- [EXERCISE DIRECTIONS]
Write the listing below again, word for word.

- [GIVEN DATA]
━━━━━━

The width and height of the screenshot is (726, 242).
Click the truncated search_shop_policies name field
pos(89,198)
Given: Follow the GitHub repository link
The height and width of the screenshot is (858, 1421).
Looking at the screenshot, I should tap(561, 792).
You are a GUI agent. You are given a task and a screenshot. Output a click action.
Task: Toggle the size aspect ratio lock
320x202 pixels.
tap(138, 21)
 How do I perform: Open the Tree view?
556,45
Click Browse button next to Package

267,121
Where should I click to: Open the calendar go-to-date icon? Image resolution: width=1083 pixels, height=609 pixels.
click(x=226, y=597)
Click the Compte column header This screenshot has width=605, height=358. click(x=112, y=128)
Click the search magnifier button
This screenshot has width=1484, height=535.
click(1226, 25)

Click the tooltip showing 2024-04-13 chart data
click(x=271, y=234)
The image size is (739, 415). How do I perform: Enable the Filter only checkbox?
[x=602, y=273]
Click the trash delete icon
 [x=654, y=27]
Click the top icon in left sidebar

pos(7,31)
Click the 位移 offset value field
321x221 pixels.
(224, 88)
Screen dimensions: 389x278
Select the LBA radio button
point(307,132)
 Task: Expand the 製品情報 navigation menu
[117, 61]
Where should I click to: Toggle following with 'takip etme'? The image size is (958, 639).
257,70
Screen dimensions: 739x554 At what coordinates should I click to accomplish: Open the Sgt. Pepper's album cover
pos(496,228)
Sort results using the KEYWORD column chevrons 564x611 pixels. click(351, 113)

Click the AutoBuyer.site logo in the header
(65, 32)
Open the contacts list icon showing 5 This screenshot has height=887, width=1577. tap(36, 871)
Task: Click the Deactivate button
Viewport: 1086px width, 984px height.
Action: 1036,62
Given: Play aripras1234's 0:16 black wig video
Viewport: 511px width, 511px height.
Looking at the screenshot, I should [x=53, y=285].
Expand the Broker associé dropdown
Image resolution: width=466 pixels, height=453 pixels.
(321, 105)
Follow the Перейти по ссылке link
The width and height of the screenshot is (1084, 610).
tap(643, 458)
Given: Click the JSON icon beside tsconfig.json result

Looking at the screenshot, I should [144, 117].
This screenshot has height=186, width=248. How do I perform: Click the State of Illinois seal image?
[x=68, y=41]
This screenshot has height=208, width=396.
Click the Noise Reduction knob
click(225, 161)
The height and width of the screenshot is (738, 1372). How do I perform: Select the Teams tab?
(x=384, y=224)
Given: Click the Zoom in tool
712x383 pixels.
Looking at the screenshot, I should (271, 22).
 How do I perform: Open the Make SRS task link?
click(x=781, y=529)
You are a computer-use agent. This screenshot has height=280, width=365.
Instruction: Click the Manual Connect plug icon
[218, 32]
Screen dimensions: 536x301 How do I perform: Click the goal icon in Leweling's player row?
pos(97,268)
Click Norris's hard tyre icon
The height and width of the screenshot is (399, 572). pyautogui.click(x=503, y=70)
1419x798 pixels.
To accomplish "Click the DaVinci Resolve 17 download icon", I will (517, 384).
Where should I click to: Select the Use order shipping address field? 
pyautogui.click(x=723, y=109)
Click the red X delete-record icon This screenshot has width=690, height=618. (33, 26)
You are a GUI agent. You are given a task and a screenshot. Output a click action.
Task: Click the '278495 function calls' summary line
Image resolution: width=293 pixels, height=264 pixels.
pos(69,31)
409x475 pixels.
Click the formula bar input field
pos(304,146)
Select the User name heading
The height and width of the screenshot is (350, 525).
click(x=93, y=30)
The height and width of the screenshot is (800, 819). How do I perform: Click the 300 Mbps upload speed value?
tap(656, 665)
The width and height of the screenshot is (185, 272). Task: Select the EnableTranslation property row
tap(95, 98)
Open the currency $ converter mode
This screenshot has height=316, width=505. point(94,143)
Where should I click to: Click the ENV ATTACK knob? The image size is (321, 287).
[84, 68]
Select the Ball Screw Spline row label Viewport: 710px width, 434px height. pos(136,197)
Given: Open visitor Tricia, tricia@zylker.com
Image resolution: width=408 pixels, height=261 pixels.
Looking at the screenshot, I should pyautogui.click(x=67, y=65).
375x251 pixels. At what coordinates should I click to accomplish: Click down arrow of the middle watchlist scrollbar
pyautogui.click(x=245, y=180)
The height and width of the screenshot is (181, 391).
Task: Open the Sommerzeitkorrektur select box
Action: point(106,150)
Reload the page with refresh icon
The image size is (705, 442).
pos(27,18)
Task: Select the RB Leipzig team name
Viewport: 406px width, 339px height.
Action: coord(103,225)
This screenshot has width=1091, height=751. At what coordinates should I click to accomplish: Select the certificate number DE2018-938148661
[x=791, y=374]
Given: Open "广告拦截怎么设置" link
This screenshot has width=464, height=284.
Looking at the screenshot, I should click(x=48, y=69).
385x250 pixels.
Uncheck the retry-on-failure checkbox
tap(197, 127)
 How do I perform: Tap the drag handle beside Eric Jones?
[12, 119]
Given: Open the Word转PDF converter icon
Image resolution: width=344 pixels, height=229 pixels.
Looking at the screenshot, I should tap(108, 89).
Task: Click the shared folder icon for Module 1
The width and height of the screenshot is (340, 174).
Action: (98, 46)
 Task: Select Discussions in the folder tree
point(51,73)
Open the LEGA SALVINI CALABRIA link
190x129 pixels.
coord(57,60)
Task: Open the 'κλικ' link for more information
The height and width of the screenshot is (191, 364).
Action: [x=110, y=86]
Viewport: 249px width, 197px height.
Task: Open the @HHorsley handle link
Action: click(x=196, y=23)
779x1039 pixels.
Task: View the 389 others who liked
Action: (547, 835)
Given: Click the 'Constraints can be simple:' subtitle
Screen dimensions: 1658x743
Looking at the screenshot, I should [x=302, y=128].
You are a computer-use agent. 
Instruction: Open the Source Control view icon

━━━━━━

- [SOLUTION TO THE EXERCISE]
The width and height of the screenshot is (726, 242).
Click the truncated search_shop_policies name field
pos(89,198)
Given: Follow the GitHub repository link
The height and width of the screenshot is (858, 1421).
Looking at the screenshot, I should tap(561, 792).
You are a GUI agent. You are given a task and a screenshot. Output a click action.
Task: Toggle the size aspect ratio lock
320x202 pixels.
tap(138, 21)
 How do I perform: Open the Tree view?
556,45
Click Browse button next to Package

267,121
Where should I click to: Open the calendar go-to-date icon? Image resolution: width=1083 pixels, height=609 pixels.
click(x=226, y=597)
Click the Compte column header This screenshot has width=605, height=358. click(x=112, y=128)
Click the search magnifier button
This screenshot has width=1484, height=535.
click(1226, 25)

Click the tooltip showing 2024-04-13 chart data
click(x=271, y=234)
The image size is (739, 415). How do I perform: Enable the Filter only checkbox?
[x=602, y=273]
Click the trash delete icon
 [x=654, y=27]
Click the top icon in left sidebar

pos(7,31)
Click the 位移 offset value field
321x221 pixels.
(224, 88)
Screen dimensions: 389x278
Select the LBA radio button
point(307,132)
 Task: Expand the 製品情報 navigation menu
[117, 61]
Where should I click to: Toggle following with 'takip etme'? The image size is (958, 639).
257,70
Screen dimensions: 739x554 At what coordinates should I click to accomplish: Open the Sgt. Pepper's album cover
pos(496,228)
Sort results using the KEYWORD column chevrons 564x611 pixels. click(351, 113)

Click the AutoBuyer.site logo in the header
(65, 32)
Open the contacts list icon showing 5 This screenshot has height=887, width=1577. tap(36, 871)
Task: Click the Deactivate button
Viewport: 1086px width, 984px height.
Action: 1036,62
Given: Play aripras1234's 0:16 black wig video
Viewport: 511px width, 511px height.
Looking at the screenshot, I should [x=53, y=285].
Expand the Broker associé dropdown
Image resolution: width=466 pixels, height=453 pixels.
(321, 105)
Follow the Перейти по ссылке link
The width and height of the screenshot is (1084, 610).
tap(643, 458)
Given: Click the JSON icon beside tsconfig.json result

Looking at the screenshot, I should [144, 117].
This screenshot has height=186, width=248. How do I perform: Click the State of Illinois seal image?
[x=68, y=41]
This screenshot has height=208, width=396.
Click the Noise Reduction knob
click(225, 161)
The height and width of the screenshot is (738, 1372). How do I perform: Select the Teams tab?
(x=384, y=224)
Given: Click the Zoom in tool
712x383 pixels.
Looking at the screenshot, I should (271, 22).
 How do I perform: Open the Make SRS task link?
click(x=781, y=529)
You are a computer-use agent. This screenshot has height=280, width=365.
Instruction: Click the Manual Connect plug icon
[218, 32]
Screen dimensions: 536x301 How do I perform: Click the goal icon in Leweling's player row?
pos(97,268)
Click Norris's hard tyre icon
The height and width of the screenshot is (399, 572). pyautogui.click(x=503, y=70)
1419x798 pixels.
To accomplish "Click the DaVinci Resolve 17 download icon", I will (517, 384).
Where should I click to: Select the Use order shipping address field? 
pyautogui.click(x=723, y=109)
Click the red X delete-record icon This screenshot has width=690, height=618. (33, 26)
You are a GUI agent. You are given a task and a screenshot. Output a click action.
Task: Click the '278495 function calls' summary line
Image resolution: width=293 pixels, height=264 pixels.
pos(69,31)
409x475 pixels.
Click the formula bar input field
pos(304,146)
Select the User name heading
The height and width of the screenshot is (350, 525).
click(x=93, y=30)
The height and width of the screenshot is (800, 819). How do I perform: Click the 300 Mbps upload speed value?
tap(656, 665)
The width and height of the screenshot is (185, 272). Task: Select the EnableTranslation property row
tap(95, 98)
Open the currency $ converter mode
This screenshot has height=316, width=505. point(94,143)
Where should I click to: Click the ENV ATTACK knob? The image size is (321, 287).
[84, 68]
Select the Ball Screw Spline row label Viewport: 710px width, 434px height. pos(136,197)
Given: Open visitor Tricia, tricia@zylker.com
Image resolution: width=408 pixels, height=261 pixels.
Looking at the screenshot, I should pyautogui.click(x=67, y=65).
375x251 pixels. At what coordinates should I click to accomplish: Click down arrow of the middle watchlist scrollbar
pyautogui.click(x=245, y=180)
The height and width of the screenshot is (181, 391).
Task: Open the Sommerzeitkorrektur select box
Action: point(106,150)
Reload the page with refresh icon
The image size is (705, 442).
pos(27,18)
Task: Select the RB Leipzig team name
Viewport: 406px width, 339px height.
Action: coord(103,225)
This screenshot has width=1091, height=751. At what coordinates should I click to accomplish: Select the certificate number DE2018-938148661
[x=791, y=374]
Given: Open "广告拦截怎么设置" link
This screenshot has width=464, height=284.
Looking at the screenshot, I should click(x=48, y=69).
385x250 pixels.
Uncheck the retry-on-failure checkbox
tap(197, 127)
 How do I perform: Tap the drag handle beside Eric Jones?
[12, 119]
Given: Open the Word转PDF converter icon
Image resolution: width=344 pixels, height=229 pixels.
Looking at the screenshot, I should tap(108, 89).
Task: Click the shared folder icon for Module 1
The width and height of the screenshot is (340, 174).
Action: (98, 46)
 Task: Select Discussions in the folder tree
point(51,73)
Open the LEGA SALVINI CALABRIA link
190x129 pixels.
coord(57,60)
Task: Open the 'κλικ' link for more information
The height and width of the screenshot is (191, 364).
Action: [x=110, y=86]
Viewport: 249px width, 197px height.
Task: Open the @HHorsley handle link
Action: click(x=196, y=23)
779x1039 pixels.
Task: View the 389 others who liked
Action: (547, 835)
Given: Click the 'Constraints can be simple:' subtitle
Screen dimensions: 1658x743
Looking at the screenshot, I should [x=302, y=128].
You are a computer-use agent. 
Instruction: Open the Source Control view icon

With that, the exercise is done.